Source excerpt:

Time's Gentle Whisper

I called every other reference before I dialed his number. There was a click and then that unmistakable British-Mauritian accent came through clearly as he spoke his name. I swallowed then lightly said, "Hi! This is Maria. Your cousin." A moment's pause, then we were both laughing as he realized who it was and I slipped into a time of belonging. He hadn't forgotten and for that I was so thankful.

We had a late arrival to the program and I needed to process the application as quickly as possible. I scanned the list of references I would be calling, mentally calculating the time difference between California and the East Coast. It was nearly 10 am; they would be at lunch so it was a good time to call. Then I looked more closely at the last name. I knew that name. It was my cousin. One of many whom I hadn't spoken to, hadn't laughed with, since, oh, about 6 years. It was my own choice of course. That I had always known, had always owned.

It wasn't that I didn't want to connect. I couldn't. At least not then. But now, things were changing. The journey I'd been on for the past two years had been taking me slowly back to an understanding of who I was before the California years. I saw God bringing me full circle, healing, comforting, pulling a curtain of grace over the difficult years, and gently teaching me how to forgive. Starting with myself and then extending the gift to others.

The conversation was hesitant at first, even as it was comfortable. He had been my best friend when I came to visit on those few and far-between furloughs when we lived at my granny's house and ate frosted flakes for breakfast every day for two months. I cried and refused to say goodbye the day he left after visiting us in Egypt. I was only 10 but I learned there was no point in crying; painfully, I learned to say goodbye without a tear as the goodbyes multiplied over the years.

Excerpted records:
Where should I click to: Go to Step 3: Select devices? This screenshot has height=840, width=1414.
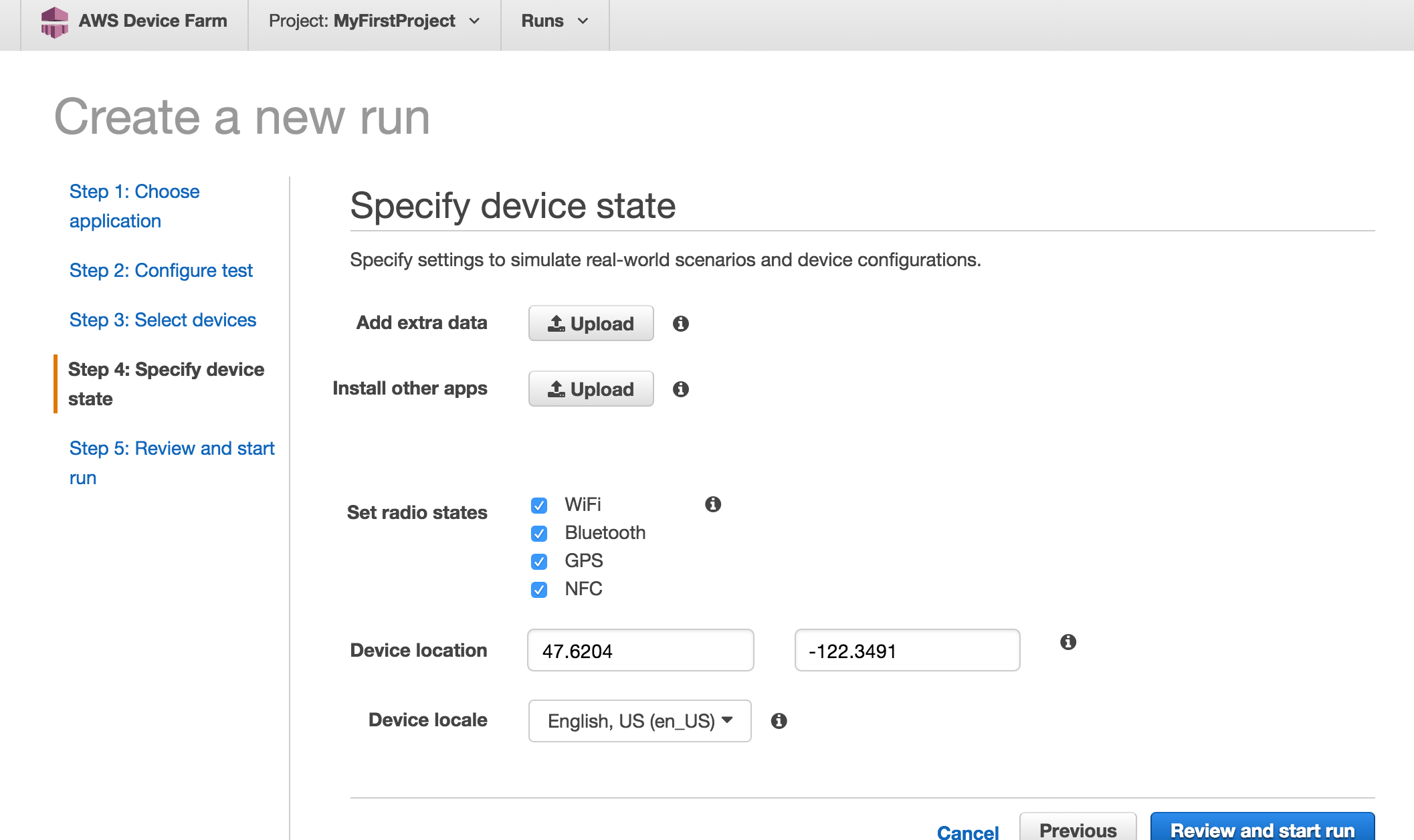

...

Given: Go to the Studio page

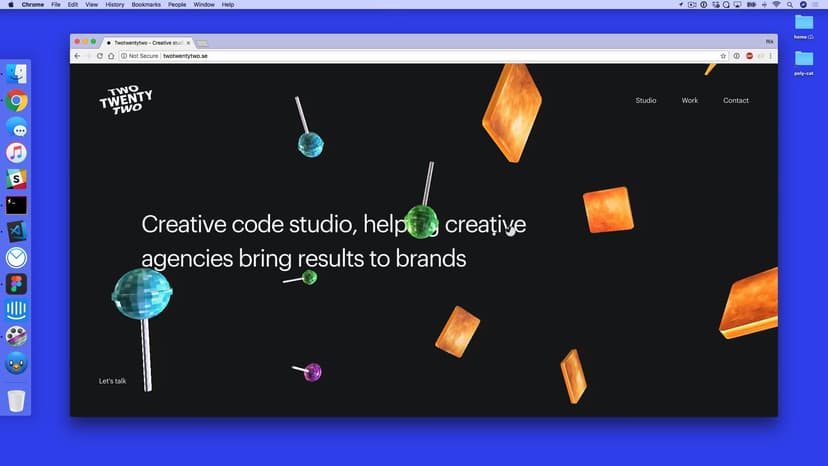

Tasks to perform:
(A) Write out the part of the essay about reconnecting with a cousin between "We had a late" and "had always owned.", inclusive.
(B) Decide whether each statement agrees with the essay about reconnecting with a cousin, answering yes or no and quoting the words that settle it. (i) The narrator had gone about six years without talking to the cousin. (ii) The cousin was the first reference the narrator phoned. (iii) The narrator was 12 when the cousin left after a visit in Egypt.
(C) Extend the essay about reconnecting with a cousin beyond its last sentence.
This data has no connection to the essay about reconnecting with a cousin.

The replies:
(A)
We had a late arrival to the program and I needed to process the application as quickly as possible. I scanned the list of references I would be calling, mentally calculating the time difference between California and the East Coast. It was nearly 10 am; they would be at lunch so it was a good time to call. Then I looked more closely at the last name. I knew that name. It was my cousin. One of many whom I hadn't spoken to, hadn't laughed with, since, oh, about 6 years. It was my own choice of course. That I had always known, had always owned.

(B)
(i) Yes: "One of many whom I hadn't spoken to, hadn't laughed with, since, oh, about 6 years."
(ii) No: "I called every other reference before I dialed his number."
(iii) No: "I was only 10 but I learned there was no point in crying"

(C)
We talked about work, family, my studies. He had a deepening burden for ministry and sounded wistful as he spoke of what he did, hoping it would improve the quality of life for others. He cheered up as he mentioned a church plant he was helping to start, said we should chat sometime on Skype so we could meet his wife. Mercifully, he did not speak of the painful past.

I took the reference, we chatted some more, he said I still had a British accent. I laughed, it came out when I spoke to someone else with one but if I was speaking to an American then it disappeared once again. Another part of my hidden identity. I wondered briefly if that was a significant part of me then the thought vanished. I would explore it more later.

It was time to say goodbye so we did, promising to keep in touch better this time. Reluctantly, I hung up, then sat for a few moments staring at my computer screen. I was at work; I could not cry. The emotions were close, though. It had been 6 years, in reality it had been 16 years. 16 years since the split shattered my belonging. Perhaps now my Father was beginning to smooth the jagged edges as He gently led, drawing us closer together to Him and in doing so providing healing.

A few hours later I sent him a text from my cell so he'd have my number. His quick reply began with "Brilliant!" I smiled. People teased me about my frequent use of the word, particularly my boss. It didn't matter now; I knew where it came from. And in a single word. . .I knew I belonged. . .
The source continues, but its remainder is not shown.